Look for the word "beside" in the records, and copy each line where it appears.

Extracted records:
○ ○ ○ ○ ○ ○ ○

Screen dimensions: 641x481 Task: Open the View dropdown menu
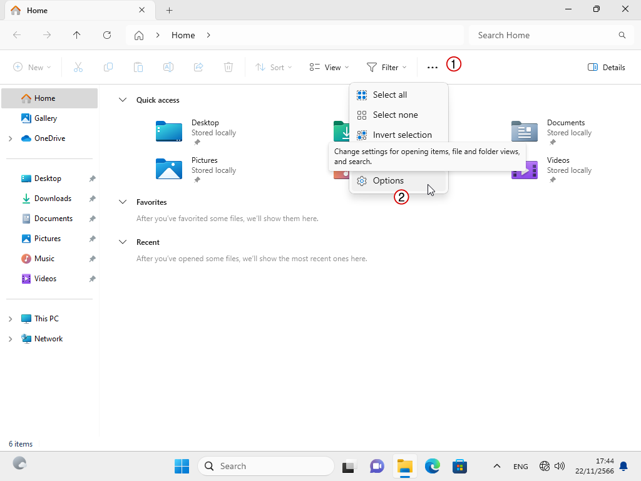point(329,68)
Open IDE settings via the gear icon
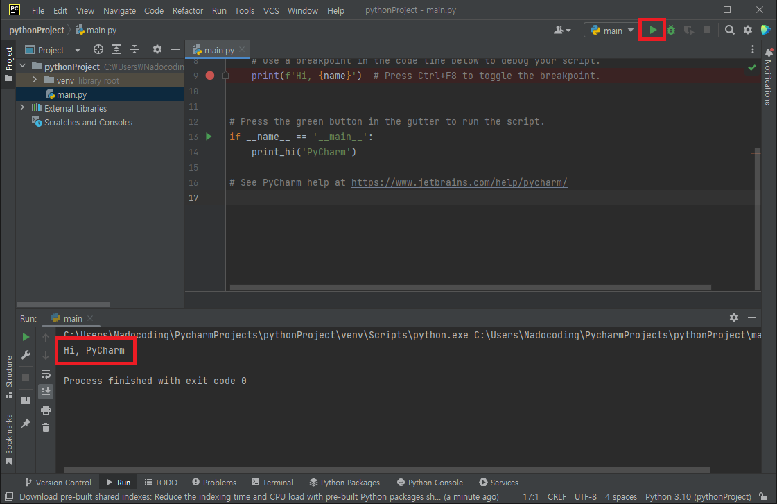The height and width of the screenshot is (504, 777). coord(748,30)
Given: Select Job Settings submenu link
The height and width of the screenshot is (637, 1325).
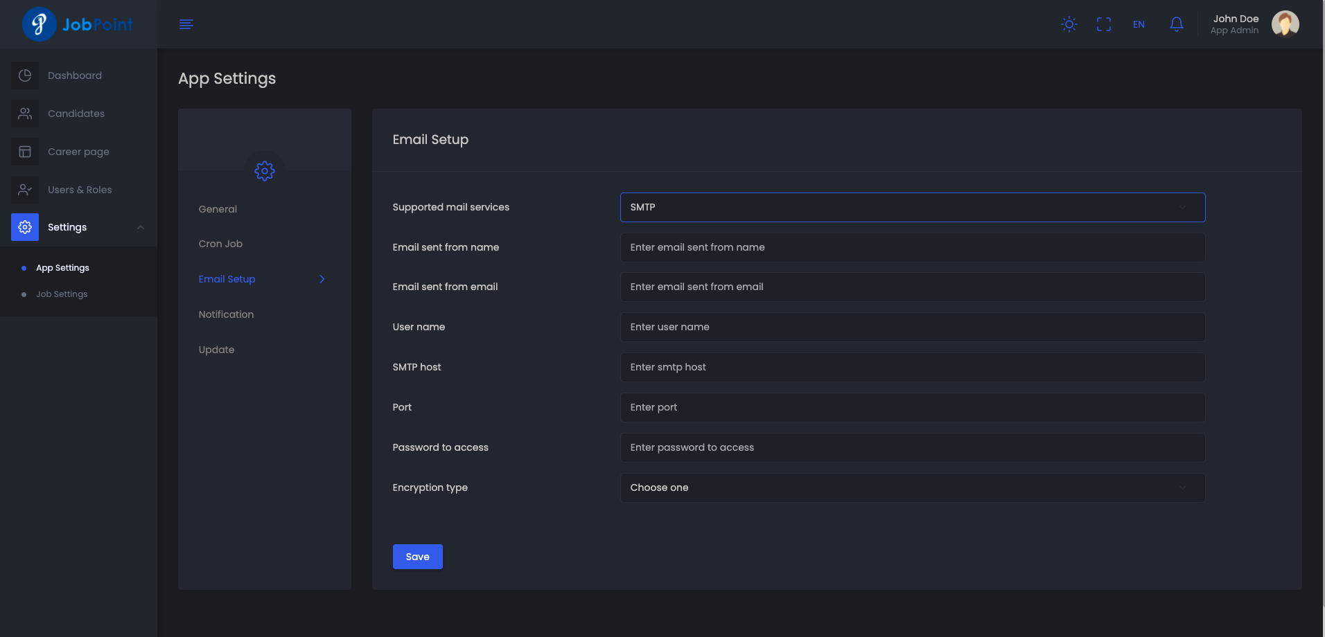Looking at the screenshot, I should [62, 294].
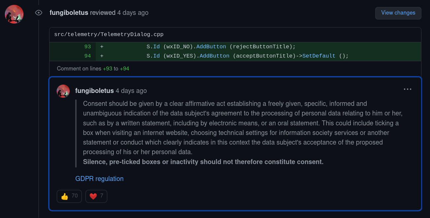Viewport: 430px width, 218px height.
Task: Click rejectButtonTitle in the code on line 93
Action: (x=262, y=47)
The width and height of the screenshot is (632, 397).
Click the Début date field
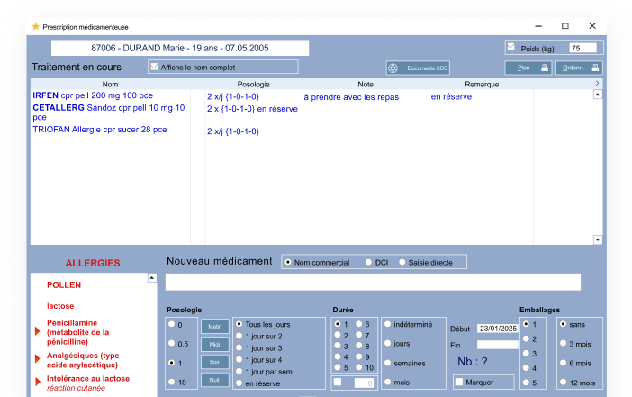pos(497,329)

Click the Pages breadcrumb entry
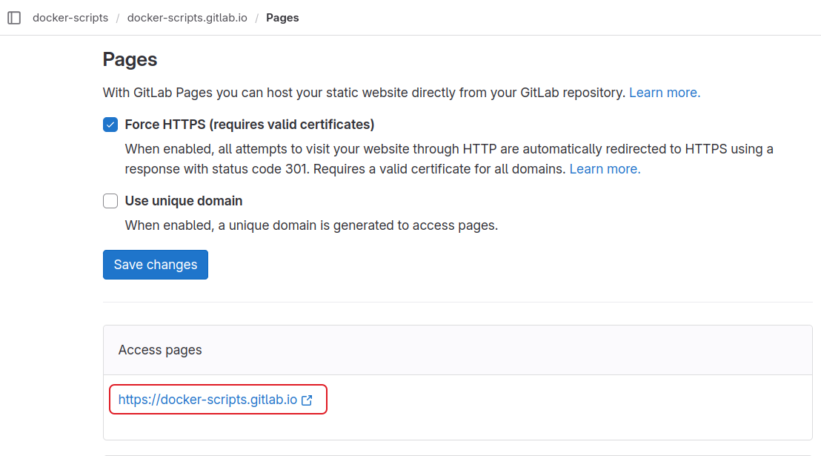click(282, 17)
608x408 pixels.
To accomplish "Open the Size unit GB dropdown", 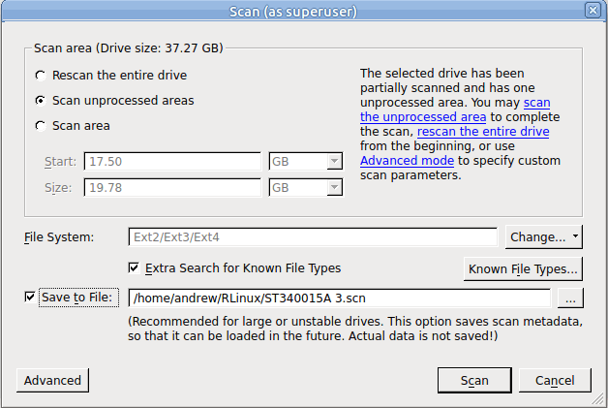I will click(x=304, y=187).
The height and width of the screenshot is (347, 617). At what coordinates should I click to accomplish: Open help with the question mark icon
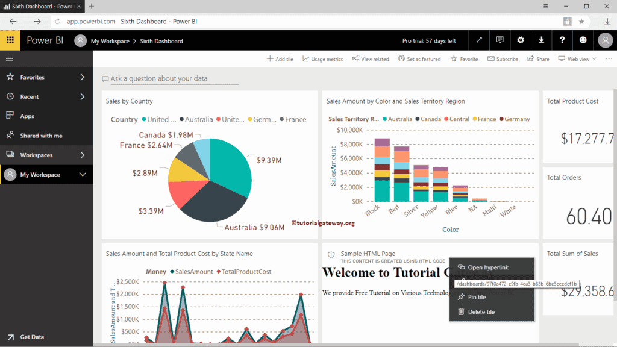[x=562, y=40]
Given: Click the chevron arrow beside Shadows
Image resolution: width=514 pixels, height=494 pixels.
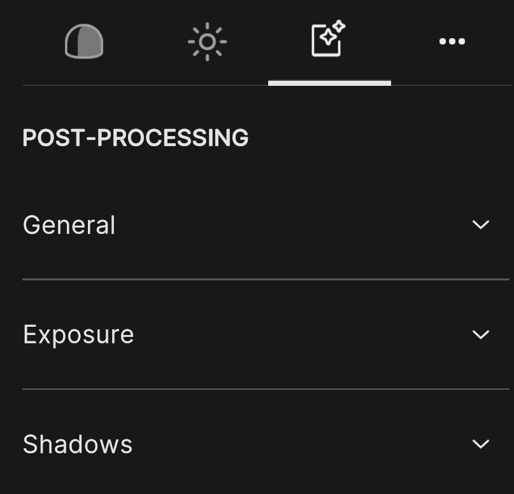Looking at the screenshot, I should [480, 444].
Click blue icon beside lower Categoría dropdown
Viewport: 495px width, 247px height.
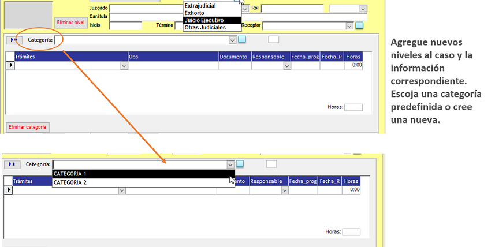240,164
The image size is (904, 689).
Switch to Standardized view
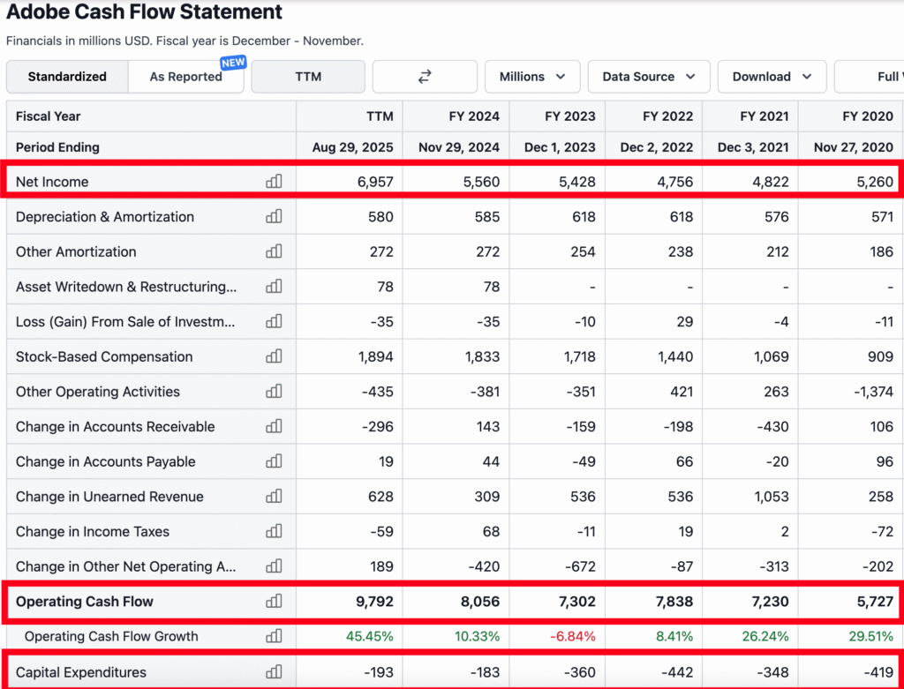click(x=67, y=77)
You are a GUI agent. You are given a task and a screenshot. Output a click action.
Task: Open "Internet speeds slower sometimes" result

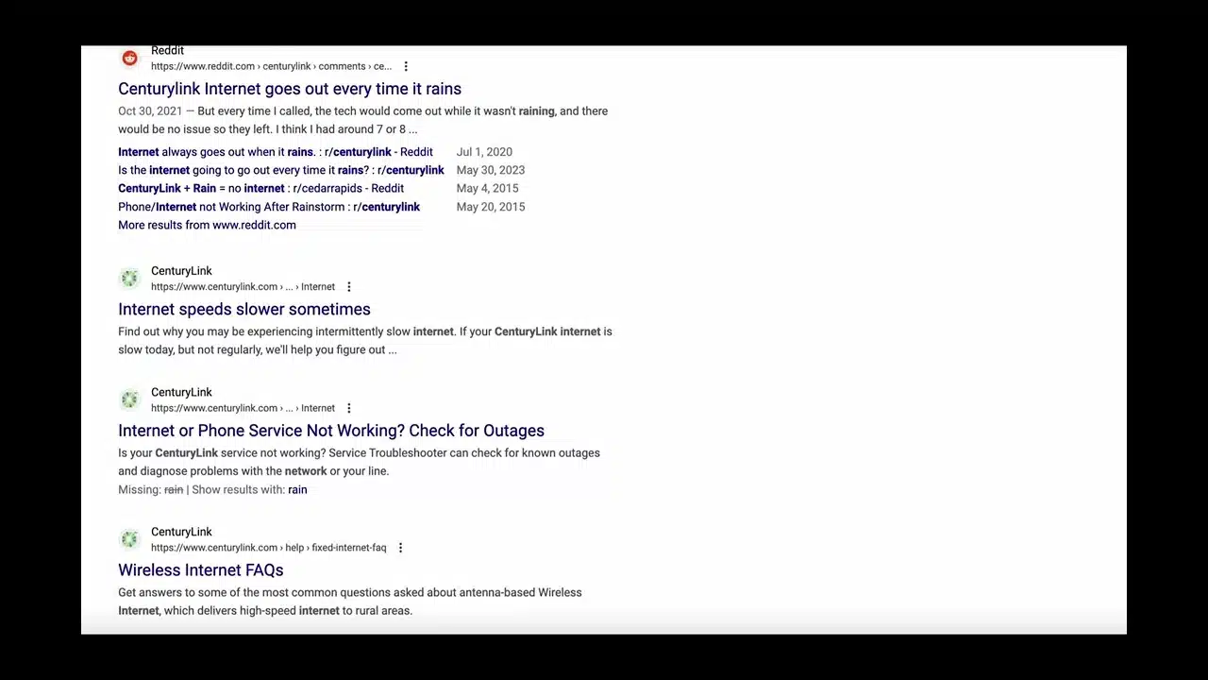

○ ○ ○ ○ ○ ○ ○

Task response -
Given: Click the chevron arrow beside Shadows
Click blue icon beside lower Categoría dropdown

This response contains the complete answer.